Eine biologisch-technische Assistentin bereitet PCR-Tests für die Analyse vor.

Eine biologisch-technische Assistentin bereitet PCR-Tests für die Analyse vor.

Bild: Julian Stratenschulte, dpa (Symbolbild)

Eine biologisch-technische Assistentin bereitet PCR-Tests für die Analyse vor.

Bild: Julian Stratenschulte, dpa (Symbolbild)

Schon wieder wurde eine neue Corona-Variante entdeckt. Es handelt sich um BJ.1, einen Subtyp von BA.2. Ein Forscher bezeichnet die Variante als "besorgniserregend".
13.09.2022 | Stand: 07:58 Uhr

Dass sich das Coronavirus stetig verändert, ist bekannt. Auch von der Omikron-Variante, die im vergangenen Herbst auftauchte, gibt es inzwischen mehrere Subtypen. Jetzt warnt ein Forscher vor einer neuen Variante, der sogenannten BJ.1. Mittlerweile ist dieser Subtyp auch im deutschsprachigen Raum aufgetaucht.

Neue Omikron-Variante BJ.1: Das ist bislang bekannt

"Eine weitere besorgniserregende Unterlinie breitet sich in Indien aus und ist auch in den USA und Europa (Österreich) angekommen: BJ.1", schreibt der Mutationsforscher Ulrich Elling auf Twitter.
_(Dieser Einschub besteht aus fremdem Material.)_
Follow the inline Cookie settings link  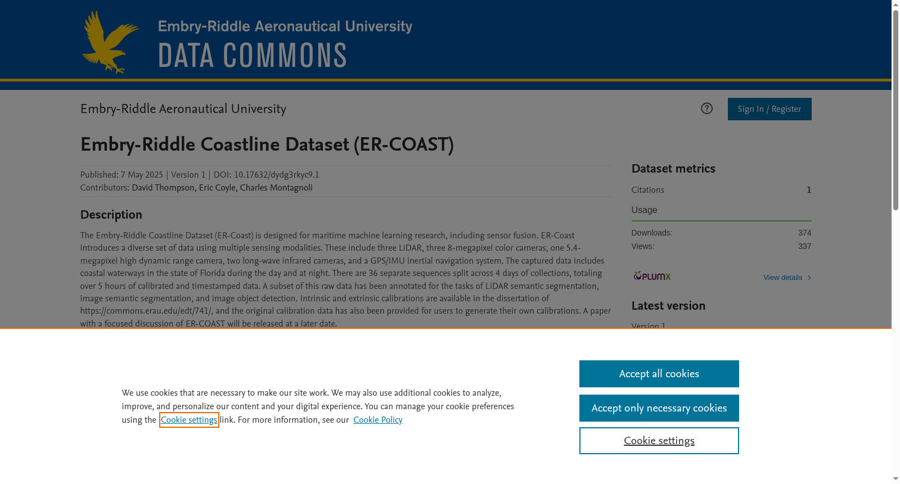[x=189, y=420]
Die Zahlen seien noch sehr niedrig, aber die neu erworbenen Mutationen seien eine wirklich böse Kombination an kritischen Stellen.
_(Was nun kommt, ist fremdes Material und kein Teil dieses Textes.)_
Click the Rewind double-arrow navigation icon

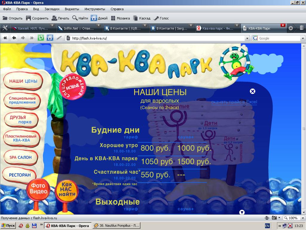click(x=5, y=38)
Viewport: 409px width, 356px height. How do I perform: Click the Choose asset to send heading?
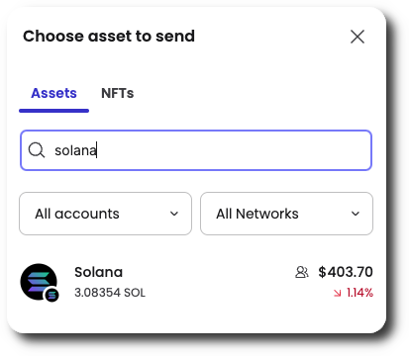pyautogui.click(x=109, y=36)
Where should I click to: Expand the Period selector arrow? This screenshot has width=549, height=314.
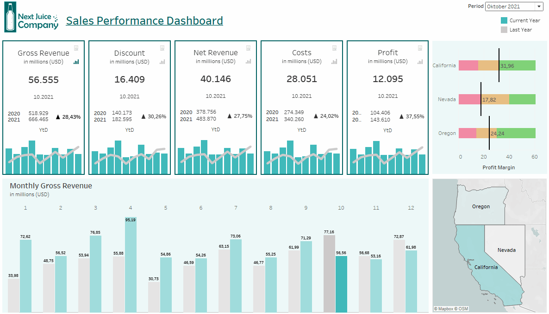[540, 6]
BJ.1 ist eine Sublinie von BA.2 mit 14 zusätzlichen Mutationen im Spike-Protein. Diese vielen neuen Mutationen würden dicht und gehäuft an den Stellen für Rezeptorbindung und Antikörperbindung auftreten. Elling geht davon aus, dass sich diese Variante dem Immunsystem noch besser entziehen kann als andere Varianten. Das würde bedeuten, dass es auch Antikörpern von Geimpften und Genesenen entkommen könnte.
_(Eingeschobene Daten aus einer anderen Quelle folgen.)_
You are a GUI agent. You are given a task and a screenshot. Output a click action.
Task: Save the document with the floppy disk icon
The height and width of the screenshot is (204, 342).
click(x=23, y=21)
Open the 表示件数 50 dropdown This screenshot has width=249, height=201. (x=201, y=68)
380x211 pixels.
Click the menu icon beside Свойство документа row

Neue Omikron-Variante: Wie gefährlich ist BJ.1?

Wie gefährlich BJ.1 ist, stehe noch nicht fest. Das hängt auch davon ab, wie bedeutsam die Variante für das Infektionsgeschehen werden wird.

Drosten rechnet mit starker Corona-Welle "noch vor Dezember"

Ab dem 1. Oktober gelten in Deutschlandneue Corona-Regeln. Ob diese ausreichen, um die Infektionszahlen möglichst gering zu halten, ist noch unklar. Der Virologe Christian Drosten rechnet mit einer "starken Inzidenzwelle" von Corona-Infektionen "noch vor Dezember", der Bioinformatiker Lars Kaderali erwartet hingegen einen nicht allzu heftigen Anstieg. Bundesgesundheitsminister Karl Lauterbach (SPD) geht von einer "mittelschweren" Herbstwelle aus.